» **TASK INSTRUCTIONS**: Return all of the following lines word for word, with every character and line break left unchanged.

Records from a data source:
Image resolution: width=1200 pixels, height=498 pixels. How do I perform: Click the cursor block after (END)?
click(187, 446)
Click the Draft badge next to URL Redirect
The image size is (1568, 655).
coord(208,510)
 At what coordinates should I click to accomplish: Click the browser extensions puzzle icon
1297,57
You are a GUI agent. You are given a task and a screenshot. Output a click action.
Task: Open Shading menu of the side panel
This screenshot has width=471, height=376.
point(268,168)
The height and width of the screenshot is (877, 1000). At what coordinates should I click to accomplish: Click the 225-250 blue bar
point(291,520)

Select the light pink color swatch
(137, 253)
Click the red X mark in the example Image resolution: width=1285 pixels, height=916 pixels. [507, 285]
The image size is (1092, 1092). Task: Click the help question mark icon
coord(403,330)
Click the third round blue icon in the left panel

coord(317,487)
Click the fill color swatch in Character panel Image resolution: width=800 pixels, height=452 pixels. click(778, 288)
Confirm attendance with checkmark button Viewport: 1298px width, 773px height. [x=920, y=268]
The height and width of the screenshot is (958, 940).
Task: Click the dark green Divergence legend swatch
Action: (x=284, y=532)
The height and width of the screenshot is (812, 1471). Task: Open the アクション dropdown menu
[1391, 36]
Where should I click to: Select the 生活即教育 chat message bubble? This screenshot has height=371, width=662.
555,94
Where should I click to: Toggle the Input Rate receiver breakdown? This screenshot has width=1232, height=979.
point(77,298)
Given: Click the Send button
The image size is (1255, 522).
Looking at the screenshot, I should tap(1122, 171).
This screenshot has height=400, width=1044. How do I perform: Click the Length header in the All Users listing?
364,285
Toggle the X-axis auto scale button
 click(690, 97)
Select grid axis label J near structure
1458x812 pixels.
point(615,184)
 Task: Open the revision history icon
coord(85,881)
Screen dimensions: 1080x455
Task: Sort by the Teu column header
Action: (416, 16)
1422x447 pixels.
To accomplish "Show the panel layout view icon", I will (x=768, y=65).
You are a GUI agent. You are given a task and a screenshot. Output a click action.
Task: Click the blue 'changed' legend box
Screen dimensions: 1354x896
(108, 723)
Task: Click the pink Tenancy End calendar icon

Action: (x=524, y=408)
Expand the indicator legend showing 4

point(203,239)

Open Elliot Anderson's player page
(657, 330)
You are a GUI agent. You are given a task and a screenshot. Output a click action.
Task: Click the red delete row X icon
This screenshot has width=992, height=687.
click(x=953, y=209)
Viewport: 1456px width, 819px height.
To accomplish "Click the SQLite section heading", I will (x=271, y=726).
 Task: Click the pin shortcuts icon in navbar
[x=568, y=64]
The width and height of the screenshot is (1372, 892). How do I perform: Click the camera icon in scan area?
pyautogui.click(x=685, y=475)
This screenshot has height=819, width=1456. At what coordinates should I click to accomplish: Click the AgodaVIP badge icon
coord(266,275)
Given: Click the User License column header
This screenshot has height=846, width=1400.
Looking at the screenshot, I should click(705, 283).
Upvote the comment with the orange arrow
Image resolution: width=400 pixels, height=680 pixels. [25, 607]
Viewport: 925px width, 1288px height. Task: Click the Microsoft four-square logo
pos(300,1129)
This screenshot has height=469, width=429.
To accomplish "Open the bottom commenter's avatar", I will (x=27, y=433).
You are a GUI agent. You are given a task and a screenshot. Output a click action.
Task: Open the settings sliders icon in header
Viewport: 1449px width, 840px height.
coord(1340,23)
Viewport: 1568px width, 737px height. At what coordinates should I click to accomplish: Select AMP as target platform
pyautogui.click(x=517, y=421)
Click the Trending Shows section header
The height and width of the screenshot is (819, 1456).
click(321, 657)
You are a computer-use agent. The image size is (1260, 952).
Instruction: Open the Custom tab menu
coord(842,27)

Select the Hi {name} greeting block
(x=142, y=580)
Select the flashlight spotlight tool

» **EXPECTED OUTPUT**:
Image resolution: width=1200 pixels, height=498 pixels. How do I perform: Click the cursor block after (END)?
click(187, 446)
Click the Draft badge next to URL Redirect
The image size is (1568, 655).
coord(208,510)
 At what coordinates should I click to accomplish: Click the browser extensions puzzle icon
1297,57
You are a GUI agent. You are given a task and a screenshot. Output a click action.
Task: Open Shading menu of the side panel
This screenshot has width=471, height=376.
point(268,168)
The height and width of the screenshot is (877, 1000). At what coordinates should I click to accomplish: Click the 225-250 blue bar
point(291,520)

Select the light pink color swatch
(137, 253)
Click the red X mark in the example Image resolution: width=1285 pixels, height=916 pixels. [507, 285]
The image size is (1092, 1092). Task: Click the help question mark icon
coord(403,330)
Click the third round blue icon in the left panel

coord(317,487)
Click the fill color swatch in Character panel Image resolution: width=800 pixels, height=452 pixels. click(778, 288)
Confirm attendance with checkmark button Viewport: 1298px width, 773px height. [x=920, y=268]
The height and width of the screenshot is (958, 940).
Task: Click the dark green Divergence legend swatch
Action: (x=284, y=532)
The height and width of the screenshot is (812, 1471). Task: Open the アクション dropdown menu
[1391, 36]
Where should I click to: Select the 生活即教育 chat message bubble? This screenshot has height=371, width=662.
555,94
Where should I click to: Toggle the Input Rate receiver breakdown? This screenshot has width=1232, height=979.
point(77,298)
Given: Click the Send button
The image size is (1255, 522).
Looking at the screenshot, I should tap(1122, 171).
This screenshot has height=400, width=1044. How do I perform: Click the Length header in the All Users listing?
364,285
Toggle the X-axis auto scale button
 click(690, 97)
Select grid axis label J near structure
1458x812 pixels.
point(615,184)
 Task: Open the revision history icon
coord(85,881)
Screen dimensions: 1080x455
Task: Sort by the Teu column header
Action: (416, 16)
1422x447 pixels.
To accomplish "Show the panel layout view icon", I will (x=768, y=65).
You are a GUI agent. You are given a task and a screenshot. Output a click action.
Task: Click the blue 'changed' legend box
Screen dimensions: 1354x896
(108, 723)
Task: Click the pink Tenancy End calendar icon

Action: (x=524, y=408)
Expand the indicator legend showing 4

point(203,239)

Open Elliot Anderson's player page
(657, 330)
You are a GUI agent. You are given a task and a screenshot. Output a click action.
Task: Click the red delete row X icon
This screenshot has width=992, height=687.
click(x=953, y=209)
Viewport: 1456px width, 819px height.
To accomplish "Click the SQLite section heading", I will (x=271, y=726).
 Task: Click the pin shortcuts icon in navbar
[x=568, y=64]
The width and height of the screenshot is (1372, 892). How do I perform: Click the camera icon in scan area?
pyautogui.click(x=685, y=475)
This screenshot has height=819, width=1456. At what coordinates should I click to accomplish: Click the AgodaVIP badge icon
coord(266,275)
Given: Click the User License column header
This screenshot has height=846, width=1400.
Looking at the screenshot, I should click(705, 283).
Upvote the comment with the orange arrow
Image resolution: width=400 pixels, height=680 pixels. [25, 607]
Viewport: 925px width, 1288px height. Task: Click the Microsoft four-square logo
pos(300,1129)
This screenshot has height=469, width=429.
To accomplish "Open the bottom commenter's avatar", I will (x=27, y=433).
You are a GUI agent. You are given a task and a screenshot. Output a click action.
Task: Open the settings sliders icon in header
Viewport: 1449px width, 840px height.
coord(1340,23)
Viewport: 1568px width, 737px height. At what coordinates should I click to accomplish: Select AMP as target platform
pyautogui.click(x=517, y=421)
Click the Trending Shows section header
The height and width of the screenshot is (819, 1456).
click(321, 657)
You are a computer-use agent. The image size is (1260, 952).
Instruction: Open the Custom tab menu
coord(842,27)

Select the Hi {name} greeting block
(x=142, y=580)
Select the flashlight spotlight tool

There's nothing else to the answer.